Task
A complete answer includes every line below with the word "orange".

--- Records to process Enclosed Below ---

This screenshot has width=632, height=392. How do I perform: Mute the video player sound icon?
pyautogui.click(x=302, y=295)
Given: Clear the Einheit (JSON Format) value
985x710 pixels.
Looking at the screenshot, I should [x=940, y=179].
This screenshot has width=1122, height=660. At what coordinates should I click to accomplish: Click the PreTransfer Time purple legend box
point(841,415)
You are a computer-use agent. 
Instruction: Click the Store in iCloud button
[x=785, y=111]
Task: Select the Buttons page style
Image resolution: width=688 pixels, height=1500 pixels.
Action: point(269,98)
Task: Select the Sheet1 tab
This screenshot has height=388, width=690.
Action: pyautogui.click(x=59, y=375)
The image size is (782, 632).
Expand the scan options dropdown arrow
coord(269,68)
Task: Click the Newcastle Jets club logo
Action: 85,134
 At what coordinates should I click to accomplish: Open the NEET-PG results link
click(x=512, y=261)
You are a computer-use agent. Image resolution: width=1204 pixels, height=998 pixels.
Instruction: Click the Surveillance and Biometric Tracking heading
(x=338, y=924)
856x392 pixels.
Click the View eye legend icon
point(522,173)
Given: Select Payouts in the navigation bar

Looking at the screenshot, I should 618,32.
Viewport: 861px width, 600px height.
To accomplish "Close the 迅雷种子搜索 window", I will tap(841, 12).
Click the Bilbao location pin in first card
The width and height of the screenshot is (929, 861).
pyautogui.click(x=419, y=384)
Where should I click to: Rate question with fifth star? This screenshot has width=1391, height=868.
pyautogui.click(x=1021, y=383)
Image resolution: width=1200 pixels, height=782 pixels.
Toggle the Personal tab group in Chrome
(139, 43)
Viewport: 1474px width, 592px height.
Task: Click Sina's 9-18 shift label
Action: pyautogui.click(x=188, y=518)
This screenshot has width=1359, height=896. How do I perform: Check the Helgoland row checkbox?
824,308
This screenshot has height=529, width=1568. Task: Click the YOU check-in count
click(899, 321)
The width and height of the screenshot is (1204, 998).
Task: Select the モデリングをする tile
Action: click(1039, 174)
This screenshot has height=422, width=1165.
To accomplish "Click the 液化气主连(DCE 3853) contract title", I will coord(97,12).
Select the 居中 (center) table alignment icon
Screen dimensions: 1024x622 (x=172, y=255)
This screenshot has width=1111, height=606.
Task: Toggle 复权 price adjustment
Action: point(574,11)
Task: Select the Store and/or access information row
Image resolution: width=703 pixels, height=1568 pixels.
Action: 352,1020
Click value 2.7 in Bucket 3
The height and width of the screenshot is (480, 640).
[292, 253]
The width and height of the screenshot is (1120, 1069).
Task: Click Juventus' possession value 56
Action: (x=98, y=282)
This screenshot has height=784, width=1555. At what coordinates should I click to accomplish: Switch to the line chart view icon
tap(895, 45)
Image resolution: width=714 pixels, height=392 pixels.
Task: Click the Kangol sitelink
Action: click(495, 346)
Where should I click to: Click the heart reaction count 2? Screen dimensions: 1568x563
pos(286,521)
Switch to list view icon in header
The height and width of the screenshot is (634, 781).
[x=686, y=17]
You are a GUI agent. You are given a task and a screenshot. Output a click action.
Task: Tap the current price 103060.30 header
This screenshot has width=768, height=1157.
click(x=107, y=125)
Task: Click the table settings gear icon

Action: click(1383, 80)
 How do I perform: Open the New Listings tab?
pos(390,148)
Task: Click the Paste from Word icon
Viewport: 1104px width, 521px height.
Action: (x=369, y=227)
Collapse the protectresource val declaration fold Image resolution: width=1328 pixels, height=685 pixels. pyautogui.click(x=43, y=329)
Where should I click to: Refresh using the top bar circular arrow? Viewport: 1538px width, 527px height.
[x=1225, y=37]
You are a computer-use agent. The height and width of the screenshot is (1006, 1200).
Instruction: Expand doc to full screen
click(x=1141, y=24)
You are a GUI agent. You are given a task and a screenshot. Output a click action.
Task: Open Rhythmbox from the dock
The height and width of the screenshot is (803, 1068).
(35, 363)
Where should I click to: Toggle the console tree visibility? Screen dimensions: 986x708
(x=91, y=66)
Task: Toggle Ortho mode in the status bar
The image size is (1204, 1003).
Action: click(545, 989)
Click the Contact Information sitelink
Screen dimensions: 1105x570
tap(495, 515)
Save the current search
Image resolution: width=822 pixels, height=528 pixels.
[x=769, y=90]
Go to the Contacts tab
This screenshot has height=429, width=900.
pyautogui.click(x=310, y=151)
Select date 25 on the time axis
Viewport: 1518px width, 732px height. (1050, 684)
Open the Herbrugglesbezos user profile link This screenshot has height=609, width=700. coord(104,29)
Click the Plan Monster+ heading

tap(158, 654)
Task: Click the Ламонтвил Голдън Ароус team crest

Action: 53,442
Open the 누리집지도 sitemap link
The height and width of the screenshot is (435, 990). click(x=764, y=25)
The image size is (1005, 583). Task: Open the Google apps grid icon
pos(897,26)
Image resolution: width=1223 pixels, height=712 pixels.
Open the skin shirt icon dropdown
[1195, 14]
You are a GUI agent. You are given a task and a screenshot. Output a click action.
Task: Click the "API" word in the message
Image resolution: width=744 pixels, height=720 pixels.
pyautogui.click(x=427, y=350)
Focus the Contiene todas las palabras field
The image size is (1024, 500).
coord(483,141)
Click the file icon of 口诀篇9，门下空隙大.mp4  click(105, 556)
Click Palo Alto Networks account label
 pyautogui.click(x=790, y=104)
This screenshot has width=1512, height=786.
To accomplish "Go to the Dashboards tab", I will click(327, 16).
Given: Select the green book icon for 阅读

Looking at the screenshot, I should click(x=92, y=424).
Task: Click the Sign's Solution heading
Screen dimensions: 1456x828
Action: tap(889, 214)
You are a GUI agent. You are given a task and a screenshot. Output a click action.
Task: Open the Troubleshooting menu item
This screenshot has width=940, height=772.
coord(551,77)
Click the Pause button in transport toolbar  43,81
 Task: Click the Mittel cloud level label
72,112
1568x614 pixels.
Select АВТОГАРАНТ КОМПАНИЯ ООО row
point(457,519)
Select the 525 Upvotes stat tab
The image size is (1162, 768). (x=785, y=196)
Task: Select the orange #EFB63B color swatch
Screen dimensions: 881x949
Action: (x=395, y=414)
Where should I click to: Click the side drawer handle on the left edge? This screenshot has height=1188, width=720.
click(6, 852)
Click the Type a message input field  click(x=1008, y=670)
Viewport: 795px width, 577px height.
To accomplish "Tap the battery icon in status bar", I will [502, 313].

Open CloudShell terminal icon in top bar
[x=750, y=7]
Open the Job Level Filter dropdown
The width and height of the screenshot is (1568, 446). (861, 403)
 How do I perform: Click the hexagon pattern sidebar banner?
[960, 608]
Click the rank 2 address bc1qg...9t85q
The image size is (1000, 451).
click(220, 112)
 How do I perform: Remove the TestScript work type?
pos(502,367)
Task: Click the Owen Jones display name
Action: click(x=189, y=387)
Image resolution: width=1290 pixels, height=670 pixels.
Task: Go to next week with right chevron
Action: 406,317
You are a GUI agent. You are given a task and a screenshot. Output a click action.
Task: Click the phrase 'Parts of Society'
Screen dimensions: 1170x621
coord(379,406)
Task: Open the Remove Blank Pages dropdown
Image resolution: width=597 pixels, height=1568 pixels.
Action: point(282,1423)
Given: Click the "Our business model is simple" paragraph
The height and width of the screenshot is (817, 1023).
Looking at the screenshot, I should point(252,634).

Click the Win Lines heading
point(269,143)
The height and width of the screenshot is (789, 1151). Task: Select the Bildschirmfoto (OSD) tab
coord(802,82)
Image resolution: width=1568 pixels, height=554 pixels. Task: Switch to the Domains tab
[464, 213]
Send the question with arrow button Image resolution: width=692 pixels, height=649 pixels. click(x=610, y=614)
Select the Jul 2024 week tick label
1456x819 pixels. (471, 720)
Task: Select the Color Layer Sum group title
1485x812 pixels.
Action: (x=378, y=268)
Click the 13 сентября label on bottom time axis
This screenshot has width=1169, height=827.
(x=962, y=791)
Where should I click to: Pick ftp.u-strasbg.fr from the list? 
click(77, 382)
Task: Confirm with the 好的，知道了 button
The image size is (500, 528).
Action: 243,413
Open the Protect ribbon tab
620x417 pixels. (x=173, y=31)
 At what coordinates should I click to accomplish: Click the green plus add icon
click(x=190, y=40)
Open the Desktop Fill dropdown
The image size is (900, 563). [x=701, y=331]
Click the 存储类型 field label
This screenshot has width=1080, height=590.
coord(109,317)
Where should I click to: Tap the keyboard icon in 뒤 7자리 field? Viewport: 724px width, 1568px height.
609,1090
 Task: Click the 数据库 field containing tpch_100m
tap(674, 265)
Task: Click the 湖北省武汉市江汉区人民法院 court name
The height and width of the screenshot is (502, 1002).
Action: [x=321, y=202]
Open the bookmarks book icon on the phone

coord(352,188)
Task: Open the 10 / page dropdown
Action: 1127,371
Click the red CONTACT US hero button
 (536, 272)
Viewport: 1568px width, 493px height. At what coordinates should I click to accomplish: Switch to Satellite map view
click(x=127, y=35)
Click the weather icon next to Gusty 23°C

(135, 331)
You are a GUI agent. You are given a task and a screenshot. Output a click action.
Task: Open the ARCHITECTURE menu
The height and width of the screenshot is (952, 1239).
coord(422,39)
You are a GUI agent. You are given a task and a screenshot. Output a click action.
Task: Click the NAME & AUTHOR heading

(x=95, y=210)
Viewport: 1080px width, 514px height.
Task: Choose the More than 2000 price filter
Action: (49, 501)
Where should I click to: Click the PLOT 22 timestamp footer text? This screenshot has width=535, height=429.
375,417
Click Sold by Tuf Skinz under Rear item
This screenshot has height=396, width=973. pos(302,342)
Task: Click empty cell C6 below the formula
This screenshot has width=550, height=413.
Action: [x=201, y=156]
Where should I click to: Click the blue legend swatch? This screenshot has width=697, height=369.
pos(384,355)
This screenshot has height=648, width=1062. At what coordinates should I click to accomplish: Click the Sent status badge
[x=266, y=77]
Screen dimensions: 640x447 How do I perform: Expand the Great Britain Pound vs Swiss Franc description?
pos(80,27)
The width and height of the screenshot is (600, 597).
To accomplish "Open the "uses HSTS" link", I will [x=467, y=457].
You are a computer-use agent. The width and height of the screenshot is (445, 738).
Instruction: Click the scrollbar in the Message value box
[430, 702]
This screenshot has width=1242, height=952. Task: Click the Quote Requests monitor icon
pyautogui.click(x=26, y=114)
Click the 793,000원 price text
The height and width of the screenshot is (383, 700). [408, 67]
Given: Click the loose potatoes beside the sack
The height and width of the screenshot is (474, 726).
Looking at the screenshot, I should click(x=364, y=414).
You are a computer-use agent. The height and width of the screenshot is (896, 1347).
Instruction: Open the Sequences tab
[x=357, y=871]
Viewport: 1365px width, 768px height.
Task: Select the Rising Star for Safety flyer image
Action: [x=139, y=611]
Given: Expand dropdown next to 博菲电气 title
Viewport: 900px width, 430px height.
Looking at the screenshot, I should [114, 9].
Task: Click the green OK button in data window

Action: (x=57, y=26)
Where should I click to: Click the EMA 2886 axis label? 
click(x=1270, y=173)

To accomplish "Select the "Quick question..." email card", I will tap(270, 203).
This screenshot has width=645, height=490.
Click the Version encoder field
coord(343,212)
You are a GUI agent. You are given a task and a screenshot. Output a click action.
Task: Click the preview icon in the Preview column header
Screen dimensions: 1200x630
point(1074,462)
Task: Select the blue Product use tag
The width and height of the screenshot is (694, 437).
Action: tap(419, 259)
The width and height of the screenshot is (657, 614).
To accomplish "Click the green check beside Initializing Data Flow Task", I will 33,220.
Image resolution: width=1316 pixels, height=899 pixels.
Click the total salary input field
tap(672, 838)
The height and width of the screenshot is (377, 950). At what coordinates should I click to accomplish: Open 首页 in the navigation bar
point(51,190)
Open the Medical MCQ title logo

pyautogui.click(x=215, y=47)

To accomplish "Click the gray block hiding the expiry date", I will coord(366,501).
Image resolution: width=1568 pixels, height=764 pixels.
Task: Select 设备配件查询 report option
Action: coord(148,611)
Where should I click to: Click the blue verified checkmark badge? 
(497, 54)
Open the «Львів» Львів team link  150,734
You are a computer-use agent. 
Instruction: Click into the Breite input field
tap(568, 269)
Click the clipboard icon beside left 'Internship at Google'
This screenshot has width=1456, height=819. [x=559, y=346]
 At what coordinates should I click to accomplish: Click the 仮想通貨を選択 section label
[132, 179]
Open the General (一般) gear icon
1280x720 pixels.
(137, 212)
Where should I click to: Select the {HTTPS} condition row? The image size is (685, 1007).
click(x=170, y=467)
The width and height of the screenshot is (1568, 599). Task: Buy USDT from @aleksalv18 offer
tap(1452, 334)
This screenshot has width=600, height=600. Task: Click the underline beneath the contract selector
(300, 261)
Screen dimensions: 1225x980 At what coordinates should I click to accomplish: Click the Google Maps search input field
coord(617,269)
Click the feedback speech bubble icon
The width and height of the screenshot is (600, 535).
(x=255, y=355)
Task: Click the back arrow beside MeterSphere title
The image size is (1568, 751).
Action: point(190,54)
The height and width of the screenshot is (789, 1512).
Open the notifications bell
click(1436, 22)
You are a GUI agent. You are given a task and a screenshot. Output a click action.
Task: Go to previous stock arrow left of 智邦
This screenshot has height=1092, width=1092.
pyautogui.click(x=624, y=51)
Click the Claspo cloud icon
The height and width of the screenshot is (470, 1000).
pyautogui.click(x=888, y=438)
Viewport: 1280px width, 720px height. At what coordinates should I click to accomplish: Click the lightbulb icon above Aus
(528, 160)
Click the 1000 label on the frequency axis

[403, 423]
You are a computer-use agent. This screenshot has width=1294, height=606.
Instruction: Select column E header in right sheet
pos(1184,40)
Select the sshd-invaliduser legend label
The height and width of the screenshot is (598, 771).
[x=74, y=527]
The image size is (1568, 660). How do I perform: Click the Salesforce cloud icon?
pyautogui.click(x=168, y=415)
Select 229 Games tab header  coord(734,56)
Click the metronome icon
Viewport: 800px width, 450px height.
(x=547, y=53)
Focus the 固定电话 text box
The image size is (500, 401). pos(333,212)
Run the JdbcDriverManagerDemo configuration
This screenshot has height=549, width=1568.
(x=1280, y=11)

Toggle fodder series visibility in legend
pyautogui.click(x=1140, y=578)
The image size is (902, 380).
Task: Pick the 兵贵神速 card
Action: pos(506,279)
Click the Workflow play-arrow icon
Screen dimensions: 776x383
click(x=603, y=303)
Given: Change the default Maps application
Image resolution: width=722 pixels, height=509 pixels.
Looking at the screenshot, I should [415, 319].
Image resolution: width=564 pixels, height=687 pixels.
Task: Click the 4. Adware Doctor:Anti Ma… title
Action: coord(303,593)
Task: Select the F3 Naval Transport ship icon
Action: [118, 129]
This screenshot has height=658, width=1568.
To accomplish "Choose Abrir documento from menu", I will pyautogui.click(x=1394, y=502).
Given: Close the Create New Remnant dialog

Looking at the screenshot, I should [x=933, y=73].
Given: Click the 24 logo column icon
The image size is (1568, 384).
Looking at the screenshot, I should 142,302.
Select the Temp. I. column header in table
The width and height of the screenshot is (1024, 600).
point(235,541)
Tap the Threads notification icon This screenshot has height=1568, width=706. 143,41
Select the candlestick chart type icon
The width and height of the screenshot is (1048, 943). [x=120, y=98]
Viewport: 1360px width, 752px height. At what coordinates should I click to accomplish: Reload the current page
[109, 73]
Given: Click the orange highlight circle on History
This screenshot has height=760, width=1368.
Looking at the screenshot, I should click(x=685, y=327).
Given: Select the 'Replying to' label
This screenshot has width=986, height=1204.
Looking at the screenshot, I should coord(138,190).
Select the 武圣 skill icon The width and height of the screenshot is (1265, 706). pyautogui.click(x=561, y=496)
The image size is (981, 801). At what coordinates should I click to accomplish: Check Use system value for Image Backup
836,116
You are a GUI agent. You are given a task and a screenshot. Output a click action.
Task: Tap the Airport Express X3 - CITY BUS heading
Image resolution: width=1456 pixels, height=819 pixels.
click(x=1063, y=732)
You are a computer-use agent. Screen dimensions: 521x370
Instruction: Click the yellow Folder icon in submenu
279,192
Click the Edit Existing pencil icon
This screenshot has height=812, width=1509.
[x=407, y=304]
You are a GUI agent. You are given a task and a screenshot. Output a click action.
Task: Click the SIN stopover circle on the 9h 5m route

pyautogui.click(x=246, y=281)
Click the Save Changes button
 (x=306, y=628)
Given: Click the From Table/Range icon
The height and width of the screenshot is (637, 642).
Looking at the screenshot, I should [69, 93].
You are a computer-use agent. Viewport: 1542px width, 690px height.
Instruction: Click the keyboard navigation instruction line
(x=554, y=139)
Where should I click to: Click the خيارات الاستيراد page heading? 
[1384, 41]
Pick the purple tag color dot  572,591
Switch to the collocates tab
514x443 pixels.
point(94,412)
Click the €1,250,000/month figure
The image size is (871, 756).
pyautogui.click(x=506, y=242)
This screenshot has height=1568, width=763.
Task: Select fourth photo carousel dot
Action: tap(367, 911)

--- End of Enclosed Records to process ---

Expected answer
Task: Select the orange #EFB63B color swatch
Given: Click the orange highlight circle on History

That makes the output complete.